I sent y'all an email, but figured I'd re-post here for any curious hackers. I spent two years obsessed with autocomplete for mobile/edge use cases.

The first step is to get any functional offline model (1), then prune/project a large language model's representation until you can perform on-device inference (2). You can calculate variance, hit / miss statistics for a body of text and model proposals (3), which you can feed into a ranking model (4) for an extra layer of personalization or use to re-balance the Euclidean projection of your model's layers (4) to optimize for sparseness.

1) Locally store a Trie data structure, where keys are n-grams of user input

Surprisingly effective, considering most business communication uses a limited vocabulary. If your users are submitting less than 10,000 unique English words (skip words removed) per day, try this out.

One thing I really liked about the Trie approach is that corporate jargon appears in real-time, since the "model" is just a data retrieval algorithm. You don't need to modify a vocabulary and re-train/fine-tune a neural network to achieve personalization.

The downside is that you're limited to bi/tri-grams before performance degrades, although YMMV. Auto-completing bi/tri grams does feel tedious after a while.

2) Fine-tune and prune a large language model, then make it sparse

I noticed y'all offer some degree of personalization. Have you tried pruning or compressing your model after fine-tuning? The exact technique will depend on your base model's architecture but in general, try using a sparser representation.

Use accelerators designed to operate on sparse representations, for example TensorFlow XNNPack's sparse operations. XNNPack is a backend engine that opens up native hardware acceleration options in WebAssembly, so you can accelerate inference using the client's GPU (if available).

3) Collect permutation variance and hit/miss statistics

The exact technique/algorithm will depend on your model architecture, but for example matched averaging is a way to express the average number of neighborhood permutations with respect to the input dataset. In other words, the client sends statistics about predictions in Euclidean space, not your literal keystrokes.

4) Use matched averaging to adjust model cardinality or train an additional ranking model

The statistics collected by step 3 can be used to train a personalized ranking model, with the goal of re-ranking the proposals from step 2.

You can also use these statistics to introspect the "embedding space" of a language model, with the goal of identifying compression/pruning opportunities to improve the model's real-time performance. Reducing cardinality in the embedding projection has an outsize impact on inference speed, and you can usually drop most of the language model after observing the range of language used by the client.

You can also used matched averaging to compare hidden <-> hidden weights between many with Euclidean distance measurements (like cosine distance).

This is WAY more than I originally intended to write - but I hope this helps!

Thanks for the thoughts here.

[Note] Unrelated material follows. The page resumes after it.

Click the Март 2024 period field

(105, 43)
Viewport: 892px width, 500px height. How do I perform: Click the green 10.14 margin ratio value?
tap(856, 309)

Will follow-up over email!
It sounds much more privacy respecting. I guess it depends on what’s included in those statistical updates and how much trust I can give the extension. For example for not getting hacked or bought by hackers (see the great suspender as an example).

Edit: I don’t even use Chrome :) but that’s not the main point, but perhaps shows where I am personally on the privacy scale?

For the sake of discussion, what about an open source decentralized blockchain that shows that your data is always encrypted and only readable by hosted apps that are open source that you approve to have access to your data?
I’m not sure if you’re joking or not. I tend to believe that simple designs improve security, so this sounds like the polar opposite.

But I guess I’m not the main target audience. Given the succees of Grammarly and other privacy invasive apps, people are happy to give away their data for convenience. The HN crowd might be a bit different however. Winning this crowd might or might not be an indication of success.